BASMI KUSTA bukan orangnya

BASMI KUSTA bukan orangnya
JAVA JAZZ FESTIVAL 2010

Thursday, October 25, 2007

OH LSMKU

Oh...eL-eS-eM ku, Organisasiku


Oleh: Nata'alui Duha

Oh,… eL-eS-eM ku, Organisasiku
Oleh: Nata’alui Duha

Di suatu musim,
Kau tumbuh bagaikan jamur,
Jamur yang berjamur-jamur,
Jamur yang menjadi jamurku,
Jamurku menjadi jamurmu,
Jamurku tumbuh di pohon busuk,
Jamurmu liar di tulang rusuk,
Di pagi hari kau bagai madu,
Di sore hari kau jadi racun.

Tulisan ini saya mulai dengan kata-kata yang tidak enak didengar dan mudah-mudahan masih ada orang yang membacanya.

Begitulah gambaran keberadaan lembaga-lembaga swadaya masyarakat (LSM)dan organisasi-oraganisasi di Nias di mana anggota-anggotanya adalah orang Nias. Ada yang formal dan ada juga yang hanya sekadar perkumpulan bagaikan arisan ibu-ibu. Ketika ada uang, ada arisan, jika sudah tidak ada uang, warga arisan bubaran, lenyap begitu saja entah ke mana.

Selain LSM ada juga organisasi kepemudaan (OKP), ormas dan organisasi mahasiswa (HMI, GMKI, PMKRI dll), Organisasi-organisasi yang bersifat gerakan (Barani, Forkot) dan lembaga profesi, semuanya ada di pulau kita, Pulau Nias.

Mengapa hal ini menjadi sorotan saya? LSM atau dalam bahasa lain non-government organisation (NGO) merupakan organisasi atau perkumpulan/perhimpunan orang-orang idealis atau masyarakat yang memiliki komitmen kuat untuk melakukan sesuatu, punya misi, visi yang jelas, konsisten, berkesinambungan dan berada di luar jalur kekuasaan pemerintah. Kalaupun ada support dari pemerintah, itu karena LSM sebagai mitra dan bukan intervensi atau bargaining.

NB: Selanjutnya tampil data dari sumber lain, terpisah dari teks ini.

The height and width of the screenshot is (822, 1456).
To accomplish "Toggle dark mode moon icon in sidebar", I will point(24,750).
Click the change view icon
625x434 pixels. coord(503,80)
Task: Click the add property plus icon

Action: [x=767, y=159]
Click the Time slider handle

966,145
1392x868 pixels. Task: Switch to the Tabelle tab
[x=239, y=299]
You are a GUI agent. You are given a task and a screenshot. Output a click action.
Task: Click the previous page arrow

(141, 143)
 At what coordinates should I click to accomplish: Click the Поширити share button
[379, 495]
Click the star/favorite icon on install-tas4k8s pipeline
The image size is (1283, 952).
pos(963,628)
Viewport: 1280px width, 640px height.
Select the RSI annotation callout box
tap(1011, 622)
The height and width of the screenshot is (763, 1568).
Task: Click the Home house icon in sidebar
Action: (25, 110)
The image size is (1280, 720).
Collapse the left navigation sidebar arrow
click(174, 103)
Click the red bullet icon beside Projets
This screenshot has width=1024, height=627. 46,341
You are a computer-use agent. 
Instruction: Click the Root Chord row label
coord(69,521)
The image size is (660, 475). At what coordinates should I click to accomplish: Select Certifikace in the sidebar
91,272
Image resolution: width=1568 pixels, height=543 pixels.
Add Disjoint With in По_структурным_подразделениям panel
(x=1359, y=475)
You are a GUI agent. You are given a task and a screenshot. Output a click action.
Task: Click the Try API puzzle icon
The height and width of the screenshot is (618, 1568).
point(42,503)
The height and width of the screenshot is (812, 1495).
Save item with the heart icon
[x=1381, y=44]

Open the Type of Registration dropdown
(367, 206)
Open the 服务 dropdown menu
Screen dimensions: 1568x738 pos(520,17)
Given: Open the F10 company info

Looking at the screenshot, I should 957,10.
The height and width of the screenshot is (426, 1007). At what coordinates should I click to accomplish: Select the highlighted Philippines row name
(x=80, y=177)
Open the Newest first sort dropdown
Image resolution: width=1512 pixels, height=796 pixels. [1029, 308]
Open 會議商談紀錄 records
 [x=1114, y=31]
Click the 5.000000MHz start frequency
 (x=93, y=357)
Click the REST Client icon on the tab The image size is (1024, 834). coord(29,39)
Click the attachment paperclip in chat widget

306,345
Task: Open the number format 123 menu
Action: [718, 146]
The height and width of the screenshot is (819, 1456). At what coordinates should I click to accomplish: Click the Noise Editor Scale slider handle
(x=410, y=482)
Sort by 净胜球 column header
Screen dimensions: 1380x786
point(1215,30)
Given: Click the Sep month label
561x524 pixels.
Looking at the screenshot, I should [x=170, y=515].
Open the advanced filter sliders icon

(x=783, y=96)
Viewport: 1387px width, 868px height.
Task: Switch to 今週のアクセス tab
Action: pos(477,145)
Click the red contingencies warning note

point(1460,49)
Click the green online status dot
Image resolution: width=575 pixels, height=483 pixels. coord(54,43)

Hal ini dapat dipahami karena di negara-negara maju, LSM menjadi lembaga yang jauh lebih profesional cara kerjanya, efisien, dan efektif, karena manusia yang terlibat di dalamnya adalah orang-orang yang memiliki kapabilitas, paling tidak cara berpikirnya tidak terlalu sempit. LSM mengambil bagian dalam berbagai aspek pembangunan dan pemberdayaan masyarakat. Sebutlah contoh “The Ford Foundation”, sebuah LSM (yayasan) di Amerika Serikat yang memiliki perwakilan hampir di setiap negara, memiliki program yang jelas, mengakar dan aksinya dapat dirasakan oleh masyarakat yang lebih luas. Misalnya, memberdayakan masyarakat marjinal, menumbuhkan dan memperkuat identitas suku bangsa, menegakkan demokrasi, dan meningkatkan ekonomi masyarakat lewat pemberdayaan perempuan.

LSM tersebut menjadi mediator dan fasilitator berbagai persoalan kehidupan masyarakat yang termarjinalkan. Pembelaan hak asasi, keadilan, demokrasi, dan pembangunan masyarakat madani yang berperadaban dan berjati diri.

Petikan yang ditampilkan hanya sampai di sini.